Principles from Atomic Habits

Atomic Habits is a fantastic book on behavior change through small changes. If you can change the small habits you have every day (going to the gym instead of watching Netflix, for example), then this will compound to massive changes over months and years.

The book relies on four laws of behavior change.

  1. Make it Obvious

    • Use obvious cues to trigger your desired habit - Place visual cues in your environment to remind you of the habit you want to build. If you want to play the guitar, then always have your guitar right next to your desk.

    • Use Implementation Intentions - Plan out exactly when you'll perform your new habit. Be specific. Don't just say, "I'll exercise more." Instead, say, "I'll go for a 30-minute run in the park every Monday, Wednesday, and Friday at 6 pm."

    • Habit Stacking - Attach your new habit to an existing one. If you go to Starbucks every morning for a coffee, then you might say, "I'll spend 30 minutes at Starbucks every day reading through a technical book while I enjoy my coffee."

  2. Make it Attractive

    • Associate your habit with positive outcomes - Focus on the benefits of your new habit. If you want to start eating healthier, then focus on how much energy you'll have and how much better you'll feel.

  3. Make it Easy

    • Simplify the habit by removing obstacles - Reduce any friction that comes with starting the new habit. If you want to eat healthier, then make sure you always have plenty of fruits and vegetables within close reach.

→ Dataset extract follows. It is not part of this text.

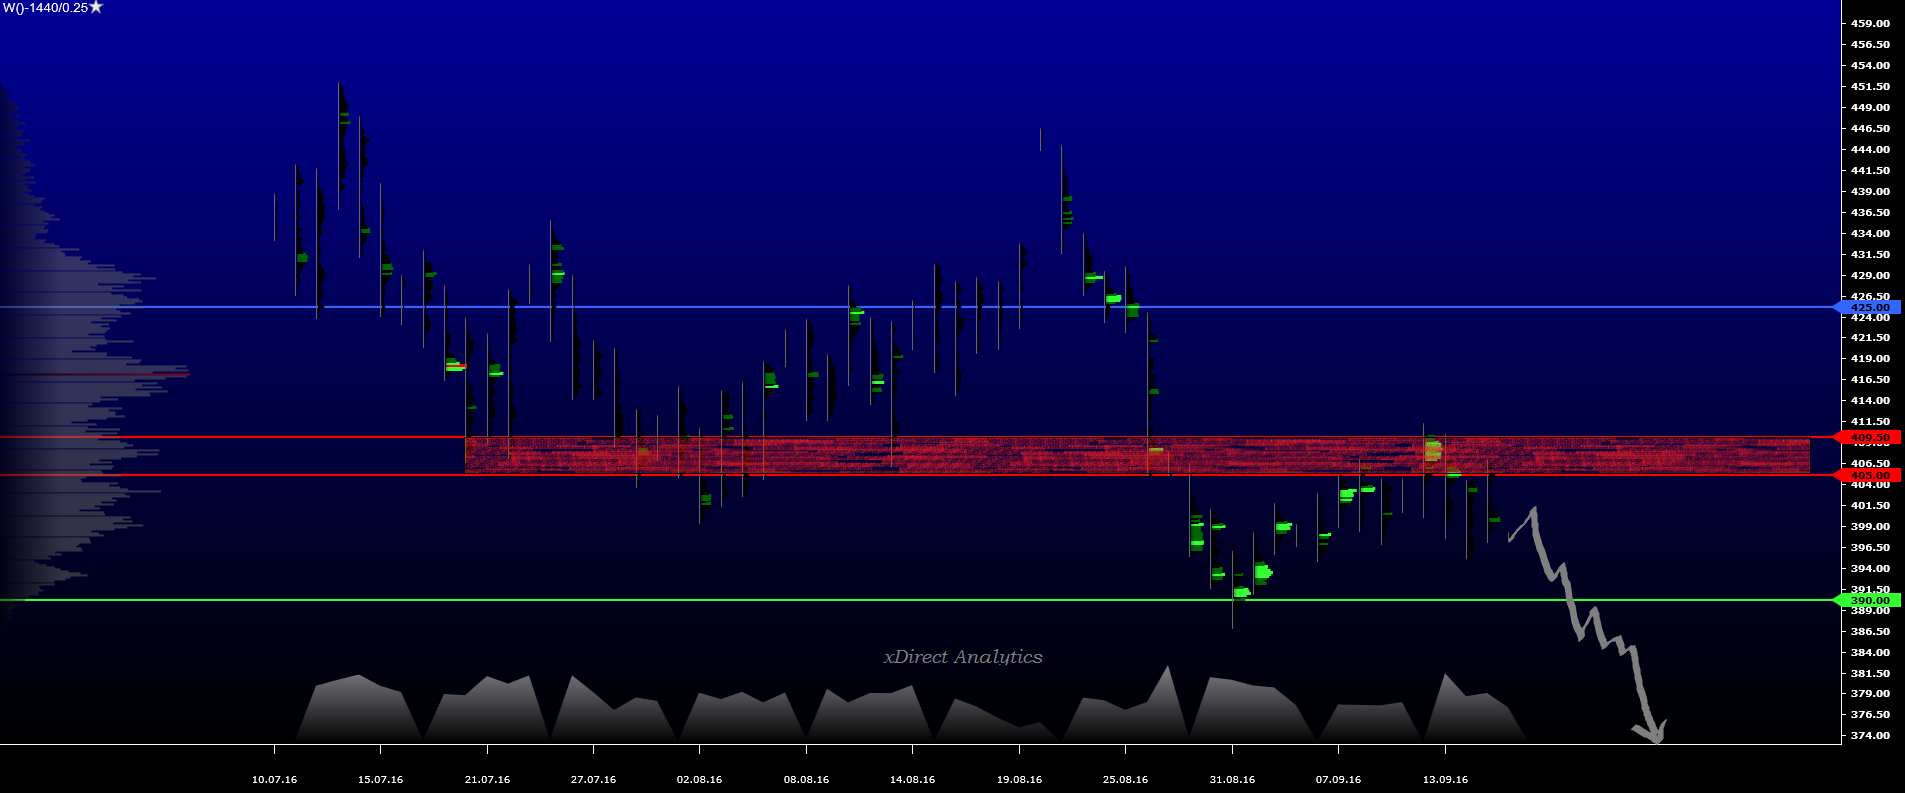Screen dimensions: 1905x793
Task: Click the red peak line in volume profile
Action: point(150,375)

    • Use the "Two-Minute Rule" to get started - Start with a habit that takes less than two minutes to complete. If you want to start reading more technical books, then start with an initial goal of reading one page per day. Slowly build up to more.

  4. Make it Satisfying

    • Reward yourself for completing the habit - Give yourself a small reward after completing your habit. This could be a small snack or extra leisure time. The positive reinforcement makes it more likely you'll repeat the habit.

    • Use social accountability to stay motivated - Find an accountability partner who's working towards a similar goal and share progress with them.

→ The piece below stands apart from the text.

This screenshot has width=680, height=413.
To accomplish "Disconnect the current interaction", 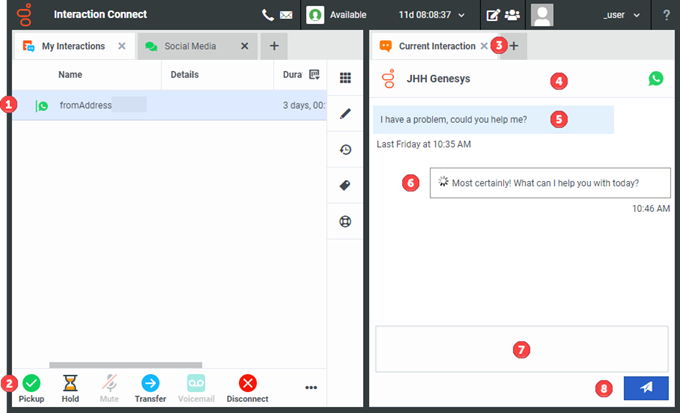I will click(248, 383).
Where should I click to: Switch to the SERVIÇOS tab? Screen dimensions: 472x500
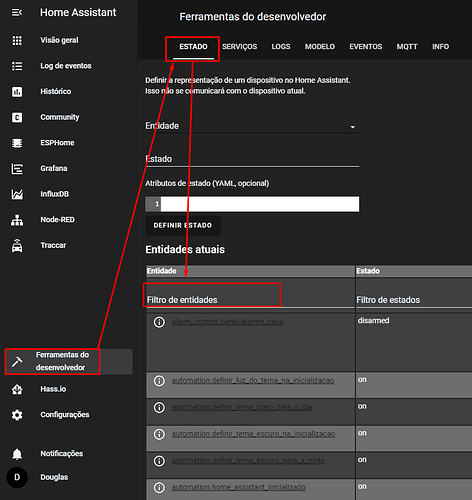click(x=239, y=47)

The great thing about these rules is that they’re also effective in stopping negative habits. All you have to do is invert them.

If you want to stop a certain behavior, then you should

  1. Make it Invisible

    • Reduce exposure to the cues that cause the behavior - If you want to stop eating junk food, remove it from your home.

  2. Make it Unattractive

    • Reframe your mindset to highlight the benefits of avoiding the behavior - If you want to quit smoking, focus on the health benefits of being a non-smoker (improved athletic performance, healthier skin, etc.).

  3. Make it Difficult

    • Increase the number of steps between you and the behavior - If you want to reduce time on social media, then delete all the apps from your phone. The extra hassle of having to re-download the apps helps limit usage.

  4. Make it Unsatisfying

    • Create a habit contract - Make a formal agreement with a friend that includes consequences for engaging in the undesired behavior. If you want to stop smoking, then you could agree to donate a certain amount of money to a cause you don't support each time you smoke.